#### Dataset entries:
________________
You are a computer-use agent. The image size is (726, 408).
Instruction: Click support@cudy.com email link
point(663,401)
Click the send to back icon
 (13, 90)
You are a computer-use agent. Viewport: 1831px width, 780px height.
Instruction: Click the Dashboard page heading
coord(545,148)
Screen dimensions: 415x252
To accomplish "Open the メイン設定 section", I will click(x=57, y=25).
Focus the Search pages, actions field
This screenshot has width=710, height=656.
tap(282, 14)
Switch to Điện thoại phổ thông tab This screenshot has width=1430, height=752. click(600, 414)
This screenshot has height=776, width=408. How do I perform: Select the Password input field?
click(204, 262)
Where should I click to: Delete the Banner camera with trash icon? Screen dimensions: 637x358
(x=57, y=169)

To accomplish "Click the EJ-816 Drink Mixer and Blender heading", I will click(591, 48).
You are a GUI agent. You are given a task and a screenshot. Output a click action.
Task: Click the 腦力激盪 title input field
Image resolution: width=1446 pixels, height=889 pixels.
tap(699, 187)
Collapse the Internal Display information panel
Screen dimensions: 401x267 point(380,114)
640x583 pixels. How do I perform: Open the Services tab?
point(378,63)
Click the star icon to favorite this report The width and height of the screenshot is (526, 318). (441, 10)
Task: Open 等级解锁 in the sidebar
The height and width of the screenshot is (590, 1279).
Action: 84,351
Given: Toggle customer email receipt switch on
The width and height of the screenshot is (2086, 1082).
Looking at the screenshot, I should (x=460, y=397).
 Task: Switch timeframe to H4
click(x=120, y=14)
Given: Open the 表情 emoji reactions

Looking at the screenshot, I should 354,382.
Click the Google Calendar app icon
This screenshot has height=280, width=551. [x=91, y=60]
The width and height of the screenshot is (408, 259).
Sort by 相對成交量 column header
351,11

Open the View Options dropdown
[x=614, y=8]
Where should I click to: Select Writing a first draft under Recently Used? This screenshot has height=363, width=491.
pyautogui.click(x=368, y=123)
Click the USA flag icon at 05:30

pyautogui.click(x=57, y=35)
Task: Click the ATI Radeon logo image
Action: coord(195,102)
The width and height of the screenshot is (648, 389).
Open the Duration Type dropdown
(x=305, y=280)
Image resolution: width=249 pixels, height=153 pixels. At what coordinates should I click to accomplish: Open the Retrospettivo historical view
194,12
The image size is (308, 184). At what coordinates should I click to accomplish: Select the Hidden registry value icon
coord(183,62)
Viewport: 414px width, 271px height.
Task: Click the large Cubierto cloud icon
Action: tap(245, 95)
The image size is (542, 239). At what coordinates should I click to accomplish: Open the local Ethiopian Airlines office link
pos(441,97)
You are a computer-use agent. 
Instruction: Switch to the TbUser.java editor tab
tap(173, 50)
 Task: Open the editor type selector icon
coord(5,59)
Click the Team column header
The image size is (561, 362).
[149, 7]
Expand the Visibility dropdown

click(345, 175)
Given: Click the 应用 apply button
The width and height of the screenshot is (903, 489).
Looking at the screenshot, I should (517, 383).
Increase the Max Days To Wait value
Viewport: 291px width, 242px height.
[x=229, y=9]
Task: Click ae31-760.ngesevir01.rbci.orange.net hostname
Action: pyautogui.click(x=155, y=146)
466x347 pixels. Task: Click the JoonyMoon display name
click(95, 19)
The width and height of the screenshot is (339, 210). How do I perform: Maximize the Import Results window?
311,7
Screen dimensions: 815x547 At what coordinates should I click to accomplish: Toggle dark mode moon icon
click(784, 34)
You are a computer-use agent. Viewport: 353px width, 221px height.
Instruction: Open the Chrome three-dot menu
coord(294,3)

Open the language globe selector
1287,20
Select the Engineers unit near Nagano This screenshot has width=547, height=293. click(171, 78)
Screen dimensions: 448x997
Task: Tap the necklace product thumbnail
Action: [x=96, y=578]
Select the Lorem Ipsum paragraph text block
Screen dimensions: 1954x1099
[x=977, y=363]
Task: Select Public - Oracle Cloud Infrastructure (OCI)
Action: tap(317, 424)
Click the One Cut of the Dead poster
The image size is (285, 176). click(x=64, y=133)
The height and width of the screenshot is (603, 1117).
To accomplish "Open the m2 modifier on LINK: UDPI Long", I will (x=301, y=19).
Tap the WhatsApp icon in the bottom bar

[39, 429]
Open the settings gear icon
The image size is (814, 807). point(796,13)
________________
#### What to work on:
Going through the entries above, show each line that contains "agent".

#### Your solution:
You are a computer-use agent. The image size is (726, 408).
You are a computer-use agent. Viewport: 1831px width, 780px height.
You are a GUI agent. You are given a task and a screenshot. Output a click action.
You are a computer-use agent. 
You are a computer-use agent. Viewport: 353px width, 221px height.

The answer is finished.